TEXTO PARA LEITURA:
::::::::

Quais são os outros constrangimentos?

Um é a falta de árbitros: quem é que depois arbitra os jogos? Este ano já fizemos dois cursos, com aproveitamento de 38 novos árbitros, e vamos fazer outro em finais de Janeiro. O maior problema da falta de árbitros é o esgotamento dos que estão no activo. Não havendo árbitros, estamos a pôr em causa a verdade desportiva. É um incómodo muito grande para os clubes, dirigentes, treinadores e jogadores. O outro constrangimento é a falta de dirigentes. O movimento associativo benévolo está com problemas, é cada vez mais difícil encontrar essas pessoas que dão muito sem receber nada em troca. Ainda assim têm começado a aparecer mulheres, o que antes era raro. Têm surgido de forma natural e progressiva.

::::::::

MATERIAL RECOLHIDO:

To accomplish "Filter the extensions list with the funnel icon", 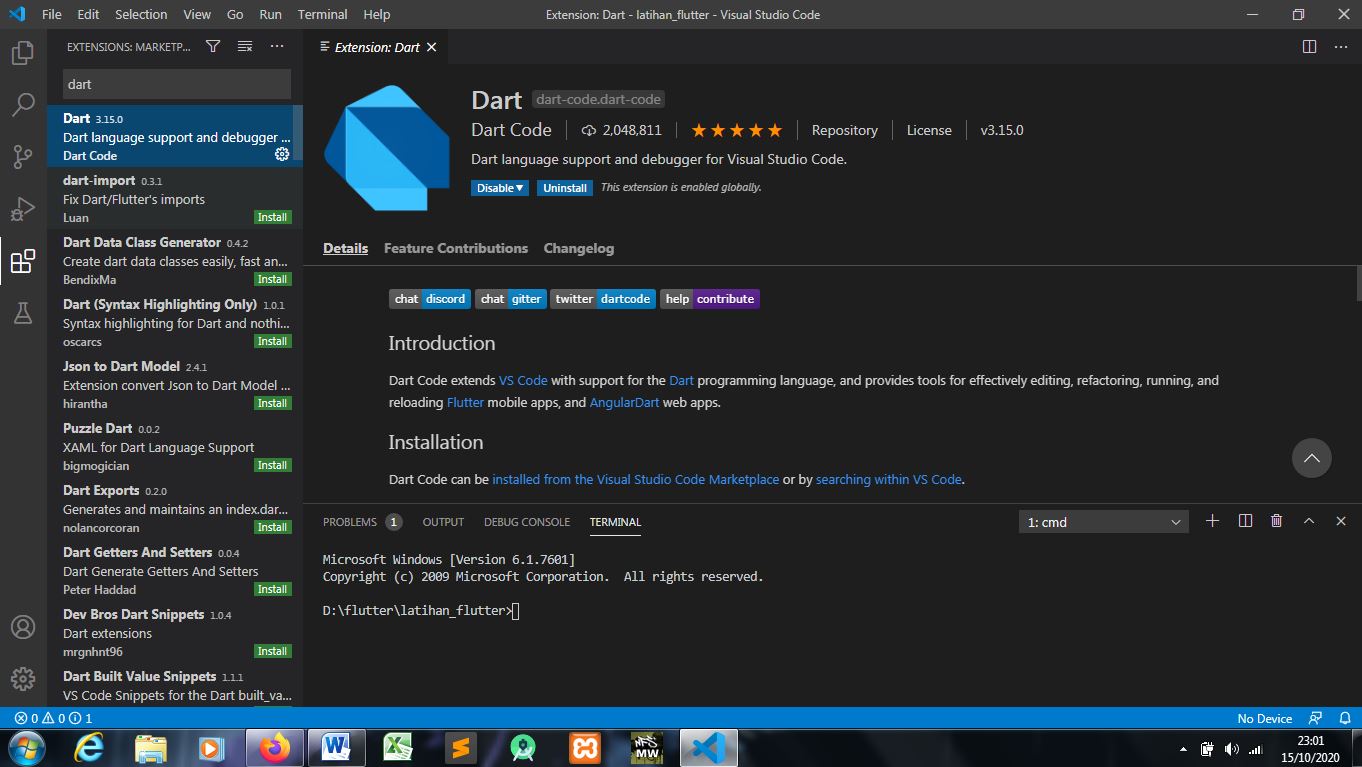I will click(x=212, y=46).
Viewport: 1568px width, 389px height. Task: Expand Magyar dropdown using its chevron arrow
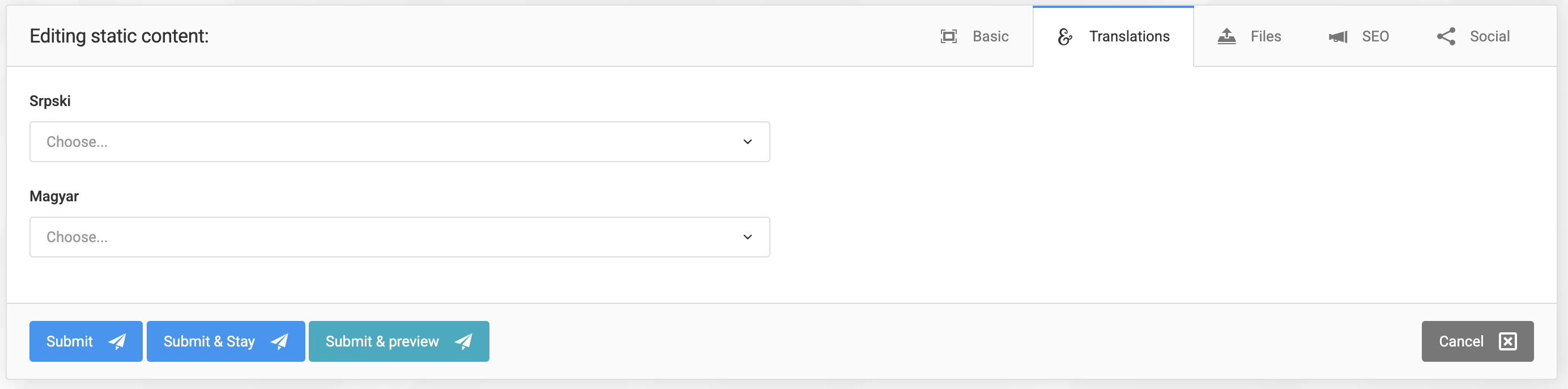(x=748, y=237)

::::::::

TAREFA 1: Enumere os grupos para os quais, segundo o texto sobre a falta de árbitros e dirigentes, a falta de árbitros é um incómodo muito grande.
TAREFA 2: No texto sobre a falta de árbitros e dirigentes, quantos novos árbitros tiveram aproveitamento nos dois cursos feitos este ano?
TAREFA 3: Prossiga o texto sobre a falta de árbitros e dirigentes a partir da última frase apresentada.
As linhas constituem material independente, sem ligação ao texto.

RESPOSTA ESCRITA 1: Clubes, dirigentes, treinadores e jogadores.

RESPOSTA ESCRITA 2: 38 novos árbitros.

RESPOSTA ESCRITA 3:
Como compreende, apesar dos campos lotados, o facto de os miúdos chegarem aos clubes cada vez mais cedo?

Os clubes estão a fazer algo que está na Constituição e complementa a obrigação do Estado português em promover a actividade física e o desporto através das aulas de Educação Física nas escolas e do Desporto Escolar. Nos escalões mais baixos estão a ter uma função fundamental e que deveria ser mais desenvolvida pelo Estado português. Até era uma boa oportunidade, já que vamos para eleições legislativas, para haver propostas reformistas para o desporto em Portugal.

Porquê?

A pandemia veio evidenciar a grande importância e a função pública dos clubes ao permitirem uma prática que não é substituída pela disciplina de Educação Física nem pelo Desporto Escolar. Fazem um trabalho que devia ser da responsabilidade do Estado, que é dar a oportunidade aos jovens de cinco, seis, sete, oito nove e dez anos de terem uma actividade física estimulante, genérica e variada de iniciação desportiva em dois ou três momentos de 45 minutos por semana. Ainda assim é pouco, por a estimulação devia ser diária.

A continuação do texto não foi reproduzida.